Des observations ont également été menées au cours de trois semaines au sein de la permanence téléphonique du parquet de Lille en 2012 et en 2013. Celles-ci nous offrent un terrain précieux pour comprendre la manière dont les magistrats se saisissent concrètement du critère territorial. En outre, au cours de ces observations, les magistrats du parquet nous ont laissé écouter les entretiens téléphoniques réalisés avec les services de police et de gendarmerie, ce qui nous informe également sur la manière dont les policiers évoquent ce critère.
Enfin, des observations d’audiences de comparution immédiate portant sur les jugements de près de 300 prévenus ont été réalisées à Lille entre 2006 et 2009. Ces observations ne recouvrent pas la période complète, mais portent néanmoins sur une partie importante de la seconde moitié de la décennie. Les notes prises lors de ces audiences informent sur les appréciations portées par les magistrats du siège et du parquet sur les différents territoires.

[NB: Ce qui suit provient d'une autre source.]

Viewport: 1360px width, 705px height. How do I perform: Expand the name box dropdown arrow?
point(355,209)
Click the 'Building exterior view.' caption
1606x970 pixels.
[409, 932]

Le fait que les périodes d’observations ne coïncident pas parfaitement à la période d’analyse statistique n’est guère préjudiciable à la qualité de notre démonstration. Il semble ainsi que les observations ne suffisent pas pour saisir adéquatement d’éventuelles évolutions en matière d’usage du critère territorial2. La mobilisation des minutes, utilisées dans une démarche aussi bien quantitative que qualitative, est à ce titre décisive.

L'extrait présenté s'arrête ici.